Cristiano Ronaldo dos Santos Aveiro. Ponto final, parágrafo.

Bola de Ouro em 2008, 2013, 2014, 2016, 2017. Ponto final, parágrafo.

Melhor marcador da Seleção Portuguesa, melhor marcador da história do Real Madrid, melhor marcador da Liga dos Campeões, melhor marcador de tudo e mais alguma coisa. Ponto final, parágrafo.

E toda a aventura começa com um nome que não tem nada que ver com o de Ronaldo. Chama‑se Franco, o culpado: Pedro Filipe Antunes Matias Silva Franco, eis o nome completo. Nasce em Abril de 1974, a uma semana da Revolução. Joga no Sporting de 1982 a 1991, faz toda a formação no antigo José Alvalade, demolido em 2003, e, quando dá o salto para os seniores, tem de ir pregar para outra freguesia e escolhe o Odivelas. Duas épocas depois, assina pelo Nacional, em troca de um contrato profissional.

O Odivelas faz queixa à Federação Portuguesa de Futebol e ganha o caso, a multa é de 5 mil contos de réis. Como o Nacional já inscrevera Franco e não tinha essa verba para pagar a multa, fala com Marques Freitas, presidente do núcleo sportinguista da Madeira e também sócio do Nacional, e pede‑lhe para se chegar a uma base de entendimento com o Sporting. Marques de Freitas assume o desafio sem rodeios e liga ao seu grande amigo Aurélio Pereira, já então um mestre da formação, reconhecido internacionalmente pelo lançamento de figuras do nosso contentamento, como Futre e Figo. Palavra puxa palavra, Marques de Freitas fala‑lhe de um miúdo com um valor acima do normal. Palavras de Aurélio Pereira: “Quando o Dr. Marques de Freitas falou comigo, até mais pela consideração que tinha pelo homem, disse‑lhe que só havia uma solução: o Nacional pagava a passagem ao miúdo, ele ficava em Alvalade uma semana, nós observávamo‑lo, e depois logo se via. Lá veio ele, com o padrinho. Ao segundo dia, já sabíamos que o queríamos.

Cristiano Ronaldo
créditos: Manuscrito

Tinha traquejo com a bola, velocidade, imaginação. Mas, acima de tudo, reparei na forma como ele dominava completamente o ambiente. Falava, dava ordens, gritava. Todos os outros miúdos olhavam para ele como uma coisa rara, como um talento. E, já se sabe, os miúdos sabem selecionar como ninguém. Não dão descontos, como costumo dizer. São juízes implacáveis, e se eles, ao segundo dia, já sabem o nome de outro miúdo e lhe passam a bola para ele jogar, é porque esse miúdo é bom jogador”.

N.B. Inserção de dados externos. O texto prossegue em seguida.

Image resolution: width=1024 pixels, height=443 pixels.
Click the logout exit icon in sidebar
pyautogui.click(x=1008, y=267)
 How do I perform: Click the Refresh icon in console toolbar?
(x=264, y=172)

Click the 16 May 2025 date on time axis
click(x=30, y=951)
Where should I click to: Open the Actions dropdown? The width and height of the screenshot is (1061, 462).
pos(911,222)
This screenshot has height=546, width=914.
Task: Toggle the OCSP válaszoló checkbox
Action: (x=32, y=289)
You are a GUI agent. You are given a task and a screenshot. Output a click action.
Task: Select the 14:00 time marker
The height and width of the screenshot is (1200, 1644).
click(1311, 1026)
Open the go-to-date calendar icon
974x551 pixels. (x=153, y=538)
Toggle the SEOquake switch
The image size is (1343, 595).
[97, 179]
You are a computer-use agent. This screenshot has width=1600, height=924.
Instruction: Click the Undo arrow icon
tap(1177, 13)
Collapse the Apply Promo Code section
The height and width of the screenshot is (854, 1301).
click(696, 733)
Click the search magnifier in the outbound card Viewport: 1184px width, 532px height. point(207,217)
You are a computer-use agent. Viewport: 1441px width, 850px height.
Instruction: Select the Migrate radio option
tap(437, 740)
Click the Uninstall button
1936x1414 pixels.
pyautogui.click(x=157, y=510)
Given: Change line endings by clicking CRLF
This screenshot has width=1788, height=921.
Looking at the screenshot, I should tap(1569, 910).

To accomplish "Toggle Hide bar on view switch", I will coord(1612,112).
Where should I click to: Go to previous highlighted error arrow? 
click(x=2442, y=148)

Pois é, Ronaldo cai no Sporting como um óvni para saldar uma dívida de 5 mil contos. Estávamos em 1997, ainda reinavam os escudos e os contos. Agora, em euros, daria qualquer coisa como 25 mil euros. Quando a hipótese lhe é colocada, Aurélio nem pensa por aí além no sucesso da missão, até porque não vira o tal miúdo. Mas como tem grande respeito por Marques Freitas, um senhor muito educado e sempre presente, e a sua persistência é muita, Aurélio arrisca um estágio de oito dias em Lisboa. “O doutor manda‑me o miúdo e paga as passagens”.

O núcleo do Sporting na Madeira paga as duas passagens de ida e volta, uma para o tal miúdo, outra para o seu padrinho, Fernão Sousa. Não é Aurélio quem o vai receber ao aeroporto nem é Aurélio quem vê o primeiro treino de Ronaldo, no campo do Sporting da Torre. Essa honra cabe à dupla Osvaldo Silva e Paulo Cardoso, responsáveis técnicos desse escalão sub‑15.

Escreve Paulo Cardoso o seguinte: “Organizámos um jogo. Fisicamente, Cristiano não chamava a atenção. Além disso, havia alguns rapazes mais velhos. Na primeira vez em que apanhou a bola, descartou‑se logo de dois ou três adversários. Olhei para o Osvaldo Silva e disse‑lhe: “Viste? O que foi isto?” Passam uns minutos, e a ação repete‑se: velocidade, dribles, coordenação. Como nos chamou a atenção, no dia seguinte fizemos uma segunda prova, nos nossos campos ligados ao Estádio José Alvalade, para que o Aurélio Pereira e outros técnicos pudessem observá‑lo com mais tranquilidade e comodidade”.